» Given text:
It is estimated that at least 80 percent of Ugandan farmers are smallholders. Despite their everyday challenges, they contribute the largest share of agricultural production. To help them boost production and increase their incomes, Green Shares, a social enterprise that started operations in 2019, is leveraging technology to unlock their potential and have them financially included.

The firm’s director, Annet Nanyanzi, says the company provides a range of services to farmers to help improve production, productivity, and incomes.

These range from market linkages, agronomy, saving, and access to microloans through partnerships to helping agro-processers to find quality raw materials, among others.

Once the farmer takes their produce to the community agent, it is verified for quality and quantity, logged onto the Green Shares platform, and payment is triggered and approved. Payment is then effected in real-time using mobile money.

While some farmers don’t have access to phones and mobile money services, Nanyanzi says the platform has a feature that enables them to access their money through their next of kin.

Green Shares mainly deals in the maize, soybeans, and rice value chains. It currently operates in Luweero, Kiryandongo, and Kasese districts.

To date, they have reached 180 farmers, earning Shs 30m, with the volume sourced from farmers estimated at 35 metric tones

Green Shares also provides a platform where investors can inject some money into the company’s Trading Fund for a return.

Apart from paying farmers using its e-platform on mobile money, the company leverages partnerships with micro finance companies in areas where it works to enable them to access credit.

In Luwero for instance, it partnered with Micro Credit for Development and Transformation (MCDT) that provides loans mainly to women to enable them to buy farm inputs and pay labour costs.

Nanyanzi, however, expresses concern that the small-sized farms that the majority of farmers have reduce commercial viability and increase aggregation costs. However, she notes that Green Shares is working on an intervention that will see it leverage farm leasing solutions for farmers.

“A number of landowners are in urban areas with chunks of land in the villages not being utilized. They can lease their land to the farmers through Green Shares for a return,” she says.

Digital farms

Nanyanzi says the company plans to leverage technology to launch digital farms, starting with Nwoya and Luweero districts, to enable people without land or time to invest in agriculture to own digital farms managed by Green Shares, to increase production and incomes.

» Text and item location entries:
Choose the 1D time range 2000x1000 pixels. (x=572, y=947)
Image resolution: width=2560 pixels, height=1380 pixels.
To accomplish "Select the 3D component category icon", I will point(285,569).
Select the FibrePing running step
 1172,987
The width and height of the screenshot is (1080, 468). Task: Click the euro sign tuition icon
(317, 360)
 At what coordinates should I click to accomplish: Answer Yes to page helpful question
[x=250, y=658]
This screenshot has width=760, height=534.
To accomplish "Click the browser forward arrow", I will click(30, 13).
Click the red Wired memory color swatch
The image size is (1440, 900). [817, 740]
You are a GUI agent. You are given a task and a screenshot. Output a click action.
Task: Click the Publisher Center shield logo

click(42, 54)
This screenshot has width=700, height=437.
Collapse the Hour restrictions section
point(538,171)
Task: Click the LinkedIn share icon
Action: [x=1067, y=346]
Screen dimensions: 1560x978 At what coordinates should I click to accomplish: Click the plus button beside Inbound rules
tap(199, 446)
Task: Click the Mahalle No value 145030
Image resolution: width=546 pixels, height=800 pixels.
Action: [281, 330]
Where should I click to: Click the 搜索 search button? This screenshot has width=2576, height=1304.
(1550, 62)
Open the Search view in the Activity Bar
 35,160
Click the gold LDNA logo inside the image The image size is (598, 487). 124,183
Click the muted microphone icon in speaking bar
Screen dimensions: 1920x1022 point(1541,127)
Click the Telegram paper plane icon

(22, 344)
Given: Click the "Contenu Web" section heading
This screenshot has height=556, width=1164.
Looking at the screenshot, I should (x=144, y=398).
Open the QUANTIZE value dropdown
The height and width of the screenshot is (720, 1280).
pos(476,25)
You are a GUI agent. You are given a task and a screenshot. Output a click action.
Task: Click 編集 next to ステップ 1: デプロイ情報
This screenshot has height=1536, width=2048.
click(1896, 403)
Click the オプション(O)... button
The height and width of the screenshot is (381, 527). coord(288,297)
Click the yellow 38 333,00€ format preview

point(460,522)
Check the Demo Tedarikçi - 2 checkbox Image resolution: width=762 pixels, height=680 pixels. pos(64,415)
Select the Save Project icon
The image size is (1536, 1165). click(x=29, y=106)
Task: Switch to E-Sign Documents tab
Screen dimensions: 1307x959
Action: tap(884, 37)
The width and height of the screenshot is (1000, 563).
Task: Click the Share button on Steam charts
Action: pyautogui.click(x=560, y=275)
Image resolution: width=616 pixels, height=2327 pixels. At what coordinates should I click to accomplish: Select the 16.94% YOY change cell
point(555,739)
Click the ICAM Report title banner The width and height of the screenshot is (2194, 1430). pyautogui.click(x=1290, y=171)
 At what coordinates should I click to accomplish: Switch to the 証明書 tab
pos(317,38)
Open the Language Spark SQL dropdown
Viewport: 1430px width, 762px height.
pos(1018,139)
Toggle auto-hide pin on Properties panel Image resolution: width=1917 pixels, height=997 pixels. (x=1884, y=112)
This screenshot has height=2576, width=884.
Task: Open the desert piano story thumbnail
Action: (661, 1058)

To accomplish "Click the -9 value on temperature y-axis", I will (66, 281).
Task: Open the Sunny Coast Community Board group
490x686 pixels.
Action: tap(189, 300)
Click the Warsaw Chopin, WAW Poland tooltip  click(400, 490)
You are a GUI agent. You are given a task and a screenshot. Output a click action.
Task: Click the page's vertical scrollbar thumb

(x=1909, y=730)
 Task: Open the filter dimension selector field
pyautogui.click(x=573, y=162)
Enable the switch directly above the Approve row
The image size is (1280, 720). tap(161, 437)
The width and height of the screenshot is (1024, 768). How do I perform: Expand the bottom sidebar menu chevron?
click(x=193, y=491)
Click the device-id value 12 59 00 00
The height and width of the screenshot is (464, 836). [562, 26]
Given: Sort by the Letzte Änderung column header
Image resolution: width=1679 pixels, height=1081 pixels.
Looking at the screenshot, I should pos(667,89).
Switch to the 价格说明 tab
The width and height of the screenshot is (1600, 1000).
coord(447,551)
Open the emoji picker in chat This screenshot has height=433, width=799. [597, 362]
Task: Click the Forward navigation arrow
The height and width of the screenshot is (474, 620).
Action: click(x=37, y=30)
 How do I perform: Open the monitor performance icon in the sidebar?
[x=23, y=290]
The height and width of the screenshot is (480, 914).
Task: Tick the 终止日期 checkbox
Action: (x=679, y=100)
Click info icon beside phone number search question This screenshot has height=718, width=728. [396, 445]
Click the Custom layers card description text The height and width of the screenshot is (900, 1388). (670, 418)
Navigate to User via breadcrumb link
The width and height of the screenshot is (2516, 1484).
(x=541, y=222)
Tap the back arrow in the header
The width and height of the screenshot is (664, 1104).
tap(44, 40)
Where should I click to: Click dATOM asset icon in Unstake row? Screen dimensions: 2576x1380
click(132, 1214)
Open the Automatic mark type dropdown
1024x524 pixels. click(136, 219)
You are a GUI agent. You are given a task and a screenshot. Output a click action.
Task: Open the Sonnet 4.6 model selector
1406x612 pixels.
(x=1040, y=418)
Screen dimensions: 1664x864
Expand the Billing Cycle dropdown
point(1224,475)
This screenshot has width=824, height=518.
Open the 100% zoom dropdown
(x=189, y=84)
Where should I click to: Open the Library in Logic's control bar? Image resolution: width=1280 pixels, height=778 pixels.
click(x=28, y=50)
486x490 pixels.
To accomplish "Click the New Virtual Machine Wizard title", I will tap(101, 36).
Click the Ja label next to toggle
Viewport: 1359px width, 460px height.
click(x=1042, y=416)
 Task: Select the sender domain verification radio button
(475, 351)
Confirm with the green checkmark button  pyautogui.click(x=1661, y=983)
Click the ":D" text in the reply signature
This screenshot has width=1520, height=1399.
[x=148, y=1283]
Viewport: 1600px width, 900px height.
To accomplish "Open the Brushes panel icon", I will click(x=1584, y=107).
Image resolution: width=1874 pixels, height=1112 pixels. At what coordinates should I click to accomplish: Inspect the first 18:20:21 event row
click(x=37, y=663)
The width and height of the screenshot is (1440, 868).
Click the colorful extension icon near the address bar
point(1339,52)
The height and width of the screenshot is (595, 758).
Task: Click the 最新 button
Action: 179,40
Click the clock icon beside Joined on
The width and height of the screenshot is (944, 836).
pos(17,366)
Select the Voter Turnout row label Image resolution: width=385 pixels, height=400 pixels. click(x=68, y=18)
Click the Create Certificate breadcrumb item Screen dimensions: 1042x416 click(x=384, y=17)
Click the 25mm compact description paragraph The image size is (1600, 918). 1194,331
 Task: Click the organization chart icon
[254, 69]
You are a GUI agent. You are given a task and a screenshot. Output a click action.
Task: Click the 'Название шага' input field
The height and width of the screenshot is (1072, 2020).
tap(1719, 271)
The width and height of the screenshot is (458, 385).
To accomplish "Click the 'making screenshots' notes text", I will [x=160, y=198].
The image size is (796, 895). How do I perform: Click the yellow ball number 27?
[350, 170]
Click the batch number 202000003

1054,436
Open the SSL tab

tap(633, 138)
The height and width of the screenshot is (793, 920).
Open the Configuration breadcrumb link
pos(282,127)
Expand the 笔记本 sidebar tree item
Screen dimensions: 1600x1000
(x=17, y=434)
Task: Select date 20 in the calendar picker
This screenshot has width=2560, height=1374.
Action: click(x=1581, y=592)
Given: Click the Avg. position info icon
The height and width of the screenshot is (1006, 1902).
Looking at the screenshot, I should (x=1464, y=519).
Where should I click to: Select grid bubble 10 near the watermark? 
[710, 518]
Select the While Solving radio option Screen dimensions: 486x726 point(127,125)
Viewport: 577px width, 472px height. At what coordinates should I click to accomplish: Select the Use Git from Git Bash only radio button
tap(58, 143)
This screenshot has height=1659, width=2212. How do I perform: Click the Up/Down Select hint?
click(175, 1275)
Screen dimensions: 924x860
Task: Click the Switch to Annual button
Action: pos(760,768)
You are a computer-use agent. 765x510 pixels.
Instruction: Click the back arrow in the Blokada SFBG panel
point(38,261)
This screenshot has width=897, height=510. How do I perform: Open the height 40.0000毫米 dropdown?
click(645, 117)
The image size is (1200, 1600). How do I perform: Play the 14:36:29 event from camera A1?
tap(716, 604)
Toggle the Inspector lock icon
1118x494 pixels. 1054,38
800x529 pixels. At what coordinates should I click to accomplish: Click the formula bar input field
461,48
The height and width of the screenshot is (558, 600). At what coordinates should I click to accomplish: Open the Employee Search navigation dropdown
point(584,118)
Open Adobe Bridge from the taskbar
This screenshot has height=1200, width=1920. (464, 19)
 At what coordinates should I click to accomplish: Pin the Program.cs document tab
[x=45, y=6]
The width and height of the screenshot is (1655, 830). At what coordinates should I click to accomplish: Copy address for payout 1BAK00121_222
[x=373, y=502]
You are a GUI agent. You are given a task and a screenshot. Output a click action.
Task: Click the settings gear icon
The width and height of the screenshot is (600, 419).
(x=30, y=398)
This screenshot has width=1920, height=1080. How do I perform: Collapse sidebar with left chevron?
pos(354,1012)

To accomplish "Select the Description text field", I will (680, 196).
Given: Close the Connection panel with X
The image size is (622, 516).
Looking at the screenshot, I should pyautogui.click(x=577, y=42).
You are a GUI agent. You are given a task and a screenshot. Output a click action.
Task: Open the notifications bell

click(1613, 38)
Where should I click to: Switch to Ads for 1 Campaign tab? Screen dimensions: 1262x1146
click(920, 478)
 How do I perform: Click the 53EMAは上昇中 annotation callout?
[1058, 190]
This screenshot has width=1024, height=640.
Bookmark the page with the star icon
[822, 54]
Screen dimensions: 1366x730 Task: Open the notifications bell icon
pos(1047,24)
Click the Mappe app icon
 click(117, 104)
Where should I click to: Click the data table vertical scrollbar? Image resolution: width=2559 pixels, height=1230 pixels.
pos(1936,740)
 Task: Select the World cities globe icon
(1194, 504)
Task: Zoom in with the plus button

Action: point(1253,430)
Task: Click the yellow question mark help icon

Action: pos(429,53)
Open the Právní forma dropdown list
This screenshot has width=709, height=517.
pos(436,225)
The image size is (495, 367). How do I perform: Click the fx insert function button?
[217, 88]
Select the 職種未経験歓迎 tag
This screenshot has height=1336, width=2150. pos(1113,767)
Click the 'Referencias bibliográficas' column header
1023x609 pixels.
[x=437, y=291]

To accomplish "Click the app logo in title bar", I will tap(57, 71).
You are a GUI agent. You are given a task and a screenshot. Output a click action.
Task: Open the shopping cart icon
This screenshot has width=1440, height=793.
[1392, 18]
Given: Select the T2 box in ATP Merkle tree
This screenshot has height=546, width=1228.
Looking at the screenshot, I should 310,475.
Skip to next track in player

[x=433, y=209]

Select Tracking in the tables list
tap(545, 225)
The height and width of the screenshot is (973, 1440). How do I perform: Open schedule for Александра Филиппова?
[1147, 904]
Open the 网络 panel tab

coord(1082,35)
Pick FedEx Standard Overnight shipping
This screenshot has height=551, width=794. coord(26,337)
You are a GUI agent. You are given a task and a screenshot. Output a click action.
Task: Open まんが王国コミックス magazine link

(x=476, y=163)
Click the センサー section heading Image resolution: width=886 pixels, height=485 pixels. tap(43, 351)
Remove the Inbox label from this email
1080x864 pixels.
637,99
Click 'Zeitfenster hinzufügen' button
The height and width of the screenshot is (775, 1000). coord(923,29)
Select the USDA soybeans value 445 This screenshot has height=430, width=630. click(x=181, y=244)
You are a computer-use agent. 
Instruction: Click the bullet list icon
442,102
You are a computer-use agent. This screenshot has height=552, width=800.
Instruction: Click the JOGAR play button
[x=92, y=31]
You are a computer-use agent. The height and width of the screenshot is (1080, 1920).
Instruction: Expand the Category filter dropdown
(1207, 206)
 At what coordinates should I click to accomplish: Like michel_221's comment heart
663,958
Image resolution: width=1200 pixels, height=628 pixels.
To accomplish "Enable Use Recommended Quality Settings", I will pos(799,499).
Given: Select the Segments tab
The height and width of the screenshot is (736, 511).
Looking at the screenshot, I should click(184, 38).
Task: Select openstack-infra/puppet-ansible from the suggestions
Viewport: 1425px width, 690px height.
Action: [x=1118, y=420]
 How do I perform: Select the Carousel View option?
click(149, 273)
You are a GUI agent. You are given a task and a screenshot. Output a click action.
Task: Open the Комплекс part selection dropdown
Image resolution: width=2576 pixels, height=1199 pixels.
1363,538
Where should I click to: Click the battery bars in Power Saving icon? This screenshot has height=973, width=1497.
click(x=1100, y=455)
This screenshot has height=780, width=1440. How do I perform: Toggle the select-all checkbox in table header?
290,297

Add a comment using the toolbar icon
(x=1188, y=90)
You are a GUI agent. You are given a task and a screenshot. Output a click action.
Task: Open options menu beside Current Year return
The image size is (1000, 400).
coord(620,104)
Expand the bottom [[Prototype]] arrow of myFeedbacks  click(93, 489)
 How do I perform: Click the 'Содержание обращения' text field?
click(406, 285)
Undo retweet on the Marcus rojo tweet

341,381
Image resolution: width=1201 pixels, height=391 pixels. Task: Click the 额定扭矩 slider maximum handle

» Directives:
• A. In the Green Shares text, change "community agent" to "collection agent" and write out the passage from "Once the farmer" to "for a return.".
• B. Gather every line of the entries that contains the string "size", matching case exactly.

» Answers for the exercise:
• A.
Once the farmer takes their produce to the collection agent, it is verified for quality and quantity, logged onto the Green Shares platform, and payment is triggered and approved. Payment is then effected in real-time using mobile money.

While some farmers don’t have access to phones and mobile money services, Nanyanzi says the platform has a feature that enables them to access their money through their next of kin.

Green Shares mainly deals in the maize, soybeans, and rice value chains. It currently operates in Luweero, Kiryandongo, and Kasese districts.

To date, they have reached 180 farmers, earning Shs 30m, with the volume sourced from farmers estimated at 35 metric tones

Green Shares also provides a platform where investors can inject some money into the company’s Trading Fund for a return.

• B.
The image size is (1440, 900). [817, 740]
Click the gold LDNA logo inside the image The image size is (598, 487). 124,183
The image size is (1536, 1165). click(x=29, y=106)
The image size is (1280, 720). tap(161, 437)
Click the 25mm compact description paragraph The image size is (1600, 918). 1194,331
The image size is (796, 895). How do I perform: Click the yellow ball number 27?
The image size is (1200, 1600). How do I perform: Play the 14:36:29 event from camera A1?
The image size is (622, 516).
The image size is (495, 367). How do I perform: Click the fx insert function button?
The image size is (1000, 400).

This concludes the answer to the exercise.